Angie is a marathon instructor and I am one of the runners in her clinic. She knows a lot about marathons, because she has run many of them . She knows about the physical and mental stamina that is needed to endure and complete the race. She knows it can be tough out there. So whenever she takes us out for training or for a race, she practices a code. A clinic instructors code. Leave no runner behind.
Since she is fast, Angie is usually one of the first to finish. But she's never truly finished until the last runner gets to the end. Sometimes she has to wait for us, sometimes she has to call us and on occasion she may have to drive to find one of us . But we're never left alone.
On Sunday I was on a mission too. A simple training exercise. It should have been easy, but shin splints made it feel like mission impossible. Still I soldiered on. And just when I thought I couldn't go any further, there was Angie running toward me. She came back for the last runner. Me.
We were 600 metres away from the finish line. At the end of the race there are always crowds, cheering, music and festivities. I tuned out all the noise so I could listen to the voice that I've come to know and trust during my training. Angie. She ran alongside me with encouraging words until I got to the finish line.
After the sweet exchange of salty tears and much saltier sweat, she said "You did it Elaine, you did it." But I knew it I didn't do it on my own. It was a team effort. We did it together.

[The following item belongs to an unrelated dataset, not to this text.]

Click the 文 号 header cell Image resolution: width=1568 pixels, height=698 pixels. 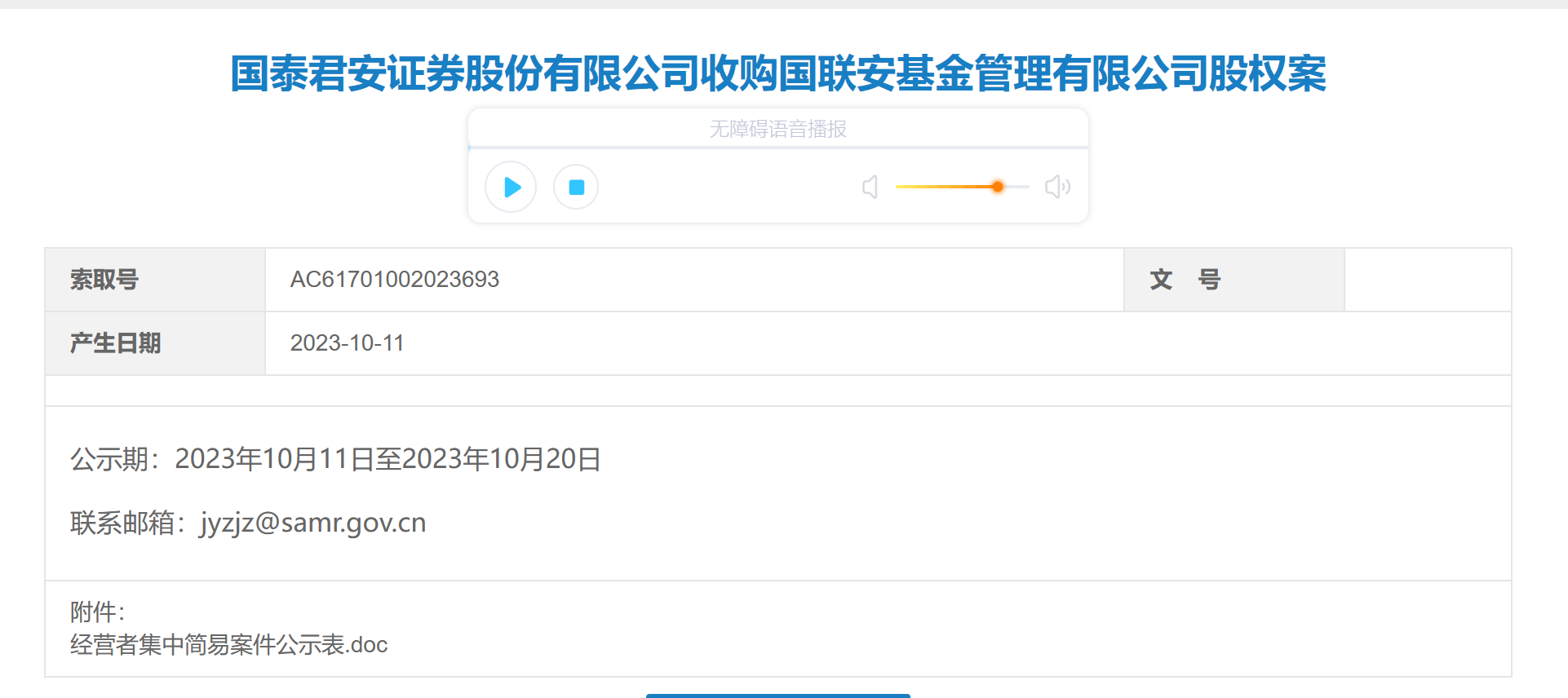point(1234,280)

At 2 hours 23 minutes and 45 seconds I stopped running. Then and only then could Angie finally stop running too. I realized that although mine was a solo mission, Angie's wasn't. Her mission ended when mine did. Mission accomplished.
I am glad that when I race, I only have worry about getting myself to the finish line. But I am so grateful for the leaders like Angie, Colin, Monick, Megan, Dom and Diane who make it their mission to bring every last runner home.